Monday Musings: The Kindness of Strangers

While I was away supposedly enjoying the end of my vacation, I had a little episode. I blacked out in a deli and, while I thought I was leaning up against a wall, I fell out the front door and onto the pavement. Face first. Yikes. Sounds really scary, and it was, but, let's face was kind of comical. Apparently, I was practically in the trash can before I fell out the main entrance. When I came to, a man kindly asked me if he could step over me to get to his children. Sure, bud. No problem.

But, I am not writing this to tell you about the fall itself, which turned out to be nothing except a case of over exertion and lack of fluids, but rather because it made me think about something I wrote about once before. When the Boston bombing happened, I wrote about how there are so many good people in the world, something we might lose sight of in the face of what many people consider to be pure evil. When I was lying on the pavement outside of Box Lunch, I was reminded just how many kind and selfless people there truly are. There was a woman who quickly took her water and filled a cup and helped me drink it. There was the woman who made an ice pack and put it on the back of my neck. There was the nurse who comforted me, evaluated the situation, and told me what to do when I left. There was the older man who told me that I could get checked for free at the local fire station. There were the EMTs at the fire station who told me if I didn't feel well later, they'd come to my house to make sure I was okay. And none of these people knew me. And none of these people had to do anything. And none of these people gained anything by taking time out of their lives to sit with me and make sure I was okay. But they did it anyway because helping someone was an instinctual response. Something happened. People responded.
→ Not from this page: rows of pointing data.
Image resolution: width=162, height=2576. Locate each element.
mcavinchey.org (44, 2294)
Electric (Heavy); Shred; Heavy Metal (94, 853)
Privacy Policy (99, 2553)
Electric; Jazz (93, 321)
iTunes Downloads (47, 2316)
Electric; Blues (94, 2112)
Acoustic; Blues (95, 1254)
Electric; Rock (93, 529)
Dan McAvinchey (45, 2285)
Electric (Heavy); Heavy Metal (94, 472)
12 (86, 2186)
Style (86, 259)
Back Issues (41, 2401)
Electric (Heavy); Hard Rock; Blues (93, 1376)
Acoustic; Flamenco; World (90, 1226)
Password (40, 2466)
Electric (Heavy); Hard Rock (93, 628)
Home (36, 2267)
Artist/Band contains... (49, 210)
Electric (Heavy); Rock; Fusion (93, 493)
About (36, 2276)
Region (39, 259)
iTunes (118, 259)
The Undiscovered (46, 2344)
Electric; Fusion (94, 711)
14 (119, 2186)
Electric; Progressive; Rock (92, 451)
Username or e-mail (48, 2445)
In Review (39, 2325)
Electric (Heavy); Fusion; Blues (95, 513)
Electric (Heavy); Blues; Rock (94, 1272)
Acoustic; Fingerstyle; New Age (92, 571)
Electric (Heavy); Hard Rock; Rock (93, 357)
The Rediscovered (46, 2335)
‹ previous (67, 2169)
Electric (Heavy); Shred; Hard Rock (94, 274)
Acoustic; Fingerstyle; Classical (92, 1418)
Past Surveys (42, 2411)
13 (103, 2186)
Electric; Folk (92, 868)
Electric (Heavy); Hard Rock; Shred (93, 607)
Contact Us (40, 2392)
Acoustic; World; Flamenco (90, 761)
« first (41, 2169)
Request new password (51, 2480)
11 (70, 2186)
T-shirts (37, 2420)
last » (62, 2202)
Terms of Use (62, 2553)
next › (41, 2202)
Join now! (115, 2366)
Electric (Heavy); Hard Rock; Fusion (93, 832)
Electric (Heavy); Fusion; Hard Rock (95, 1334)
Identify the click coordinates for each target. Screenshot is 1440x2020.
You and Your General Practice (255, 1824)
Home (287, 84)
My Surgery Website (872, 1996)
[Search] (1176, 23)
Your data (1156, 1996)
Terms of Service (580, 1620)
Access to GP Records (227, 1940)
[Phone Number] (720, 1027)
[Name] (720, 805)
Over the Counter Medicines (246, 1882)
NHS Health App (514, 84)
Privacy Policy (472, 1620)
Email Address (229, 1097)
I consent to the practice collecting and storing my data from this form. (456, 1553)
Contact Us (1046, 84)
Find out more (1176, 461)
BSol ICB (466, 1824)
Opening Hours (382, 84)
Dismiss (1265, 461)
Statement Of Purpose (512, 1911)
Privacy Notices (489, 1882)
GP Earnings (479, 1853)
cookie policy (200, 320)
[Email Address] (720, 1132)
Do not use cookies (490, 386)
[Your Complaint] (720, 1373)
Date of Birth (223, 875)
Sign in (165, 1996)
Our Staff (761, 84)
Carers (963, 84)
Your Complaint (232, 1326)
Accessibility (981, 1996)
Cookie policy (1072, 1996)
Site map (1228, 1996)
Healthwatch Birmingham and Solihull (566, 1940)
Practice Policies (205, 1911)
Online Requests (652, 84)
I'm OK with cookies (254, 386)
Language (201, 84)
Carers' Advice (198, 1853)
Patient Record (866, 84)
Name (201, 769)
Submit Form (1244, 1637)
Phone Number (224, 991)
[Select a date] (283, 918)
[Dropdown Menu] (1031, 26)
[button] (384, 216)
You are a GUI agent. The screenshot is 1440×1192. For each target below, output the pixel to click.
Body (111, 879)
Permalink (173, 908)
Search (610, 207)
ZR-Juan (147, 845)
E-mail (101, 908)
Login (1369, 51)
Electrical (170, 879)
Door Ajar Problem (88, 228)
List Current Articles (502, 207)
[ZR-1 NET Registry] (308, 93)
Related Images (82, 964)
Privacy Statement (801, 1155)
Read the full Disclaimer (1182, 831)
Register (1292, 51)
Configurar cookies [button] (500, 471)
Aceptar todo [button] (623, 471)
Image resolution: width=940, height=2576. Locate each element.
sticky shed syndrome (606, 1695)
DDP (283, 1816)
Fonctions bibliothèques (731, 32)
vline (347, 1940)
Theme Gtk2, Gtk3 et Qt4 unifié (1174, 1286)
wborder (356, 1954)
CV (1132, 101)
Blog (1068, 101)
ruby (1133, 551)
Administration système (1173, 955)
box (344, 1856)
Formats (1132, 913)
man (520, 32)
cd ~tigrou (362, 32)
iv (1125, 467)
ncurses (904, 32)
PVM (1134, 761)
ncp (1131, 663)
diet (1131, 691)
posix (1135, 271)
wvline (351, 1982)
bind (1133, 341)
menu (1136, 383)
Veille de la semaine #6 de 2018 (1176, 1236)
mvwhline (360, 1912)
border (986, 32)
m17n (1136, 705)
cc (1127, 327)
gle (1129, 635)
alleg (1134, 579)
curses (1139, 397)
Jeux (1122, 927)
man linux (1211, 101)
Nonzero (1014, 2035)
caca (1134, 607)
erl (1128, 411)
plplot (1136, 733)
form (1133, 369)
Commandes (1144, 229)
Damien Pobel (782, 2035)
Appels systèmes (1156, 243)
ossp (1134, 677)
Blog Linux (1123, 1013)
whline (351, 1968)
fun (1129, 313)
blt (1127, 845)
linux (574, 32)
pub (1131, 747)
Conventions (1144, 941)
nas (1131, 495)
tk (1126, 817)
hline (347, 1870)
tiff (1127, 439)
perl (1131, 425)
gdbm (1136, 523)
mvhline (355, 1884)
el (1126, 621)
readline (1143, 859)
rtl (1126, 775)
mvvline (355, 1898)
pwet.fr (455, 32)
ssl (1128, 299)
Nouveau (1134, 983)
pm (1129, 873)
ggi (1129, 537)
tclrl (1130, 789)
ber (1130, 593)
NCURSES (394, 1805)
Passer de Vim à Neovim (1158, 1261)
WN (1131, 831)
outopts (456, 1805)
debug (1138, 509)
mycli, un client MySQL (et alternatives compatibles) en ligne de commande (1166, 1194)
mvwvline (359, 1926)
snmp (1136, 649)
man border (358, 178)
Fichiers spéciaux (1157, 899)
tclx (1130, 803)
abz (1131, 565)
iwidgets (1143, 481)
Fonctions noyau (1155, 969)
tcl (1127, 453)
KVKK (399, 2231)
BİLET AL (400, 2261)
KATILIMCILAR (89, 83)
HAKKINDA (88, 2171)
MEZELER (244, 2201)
I mentioned this to my sister the day after the incident while we were talking about what happened (she was there, but was ordering me a sandwich, and when she turned around, I was out the door) and she said, "Well, you're the easiest kind of person to help." In a way, she was right. Unlike so many people who are unfairly misjudged every day of their lives, I am a blonde, white woman who was ordering a turkey sandwich in a safe place in the middle of the afternoon. I don't look like I pose a threat. I am put together and appear respectable. All that is true. And all those things might (and likely do) contribute to someone being willing to get on the pavement and rub my back. I could focus on the privilege I experienced, and I am not saying that that privilege is not real. But, for this moment, I am focusing on the kindness I experienced. I am so grateful that there are people who are selfless and good, and I am grateful that I have been able to be the recipient of the kindness of strangers. Despite a few bumps and bruises, I primarily took from that experience a renewed sense of the goodness of people, and for that I am the most grateful of all.